### Information provided ###

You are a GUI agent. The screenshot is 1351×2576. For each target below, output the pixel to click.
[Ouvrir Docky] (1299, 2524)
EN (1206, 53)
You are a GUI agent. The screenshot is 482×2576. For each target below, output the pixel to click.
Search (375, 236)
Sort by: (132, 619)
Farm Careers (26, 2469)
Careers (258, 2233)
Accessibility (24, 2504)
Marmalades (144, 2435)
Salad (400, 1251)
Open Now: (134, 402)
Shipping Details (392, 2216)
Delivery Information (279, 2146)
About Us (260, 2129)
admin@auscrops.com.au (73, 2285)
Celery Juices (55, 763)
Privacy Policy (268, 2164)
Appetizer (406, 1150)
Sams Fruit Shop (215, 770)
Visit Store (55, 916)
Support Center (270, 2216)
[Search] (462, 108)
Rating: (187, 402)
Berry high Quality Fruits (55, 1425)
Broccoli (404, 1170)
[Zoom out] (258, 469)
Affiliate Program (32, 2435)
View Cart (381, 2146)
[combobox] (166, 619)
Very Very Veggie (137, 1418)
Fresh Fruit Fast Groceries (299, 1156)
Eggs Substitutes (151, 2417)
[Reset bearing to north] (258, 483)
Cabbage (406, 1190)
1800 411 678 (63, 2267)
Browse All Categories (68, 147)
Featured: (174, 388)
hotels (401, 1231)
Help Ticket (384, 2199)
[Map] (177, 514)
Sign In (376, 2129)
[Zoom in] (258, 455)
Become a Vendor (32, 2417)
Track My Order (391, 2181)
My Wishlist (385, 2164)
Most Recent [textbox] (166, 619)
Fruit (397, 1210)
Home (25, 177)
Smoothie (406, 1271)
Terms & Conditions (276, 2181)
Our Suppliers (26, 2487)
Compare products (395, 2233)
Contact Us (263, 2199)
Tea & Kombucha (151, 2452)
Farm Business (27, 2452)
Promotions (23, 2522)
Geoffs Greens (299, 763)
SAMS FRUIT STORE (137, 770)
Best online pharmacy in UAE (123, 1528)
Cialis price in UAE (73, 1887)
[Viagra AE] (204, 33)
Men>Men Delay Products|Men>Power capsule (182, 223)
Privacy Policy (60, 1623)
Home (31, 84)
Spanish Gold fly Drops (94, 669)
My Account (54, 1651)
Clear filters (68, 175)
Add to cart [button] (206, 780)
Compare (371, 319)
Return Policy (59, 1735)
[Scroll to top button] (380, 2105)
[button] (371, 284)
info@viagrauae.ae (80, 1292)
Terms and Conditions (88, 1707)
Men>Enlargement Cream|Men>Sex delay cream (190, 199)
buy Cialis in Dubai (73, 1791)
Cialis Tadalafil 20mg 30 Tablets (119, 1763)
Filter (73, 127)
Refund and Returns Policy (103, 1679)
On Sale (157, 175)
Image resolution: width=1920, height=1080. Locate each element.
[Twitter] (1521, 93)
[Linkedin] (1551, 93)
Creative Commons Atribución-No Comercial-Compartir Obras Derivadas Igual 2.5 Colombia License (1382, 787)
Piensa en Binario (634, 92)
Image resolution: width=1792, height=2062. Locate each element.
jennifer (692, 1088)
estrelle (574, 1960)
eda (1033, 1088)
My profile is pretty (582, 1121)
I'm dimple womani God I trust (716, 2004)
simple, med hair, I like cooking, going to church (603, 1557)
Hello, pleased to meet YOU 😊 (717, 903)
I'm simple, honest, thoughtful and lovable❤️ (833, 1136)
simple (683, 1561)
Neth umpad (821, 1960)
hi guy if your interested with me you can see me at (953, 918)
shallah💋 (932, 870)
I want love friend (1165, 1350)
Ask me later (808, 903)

###

Task item -> Show every line of the material that includes the string "element".

Answer area ->
Image resolution: width=1920, height=1080. Locate each element.
Image resolution: width=1792, height=2062. Locate each element.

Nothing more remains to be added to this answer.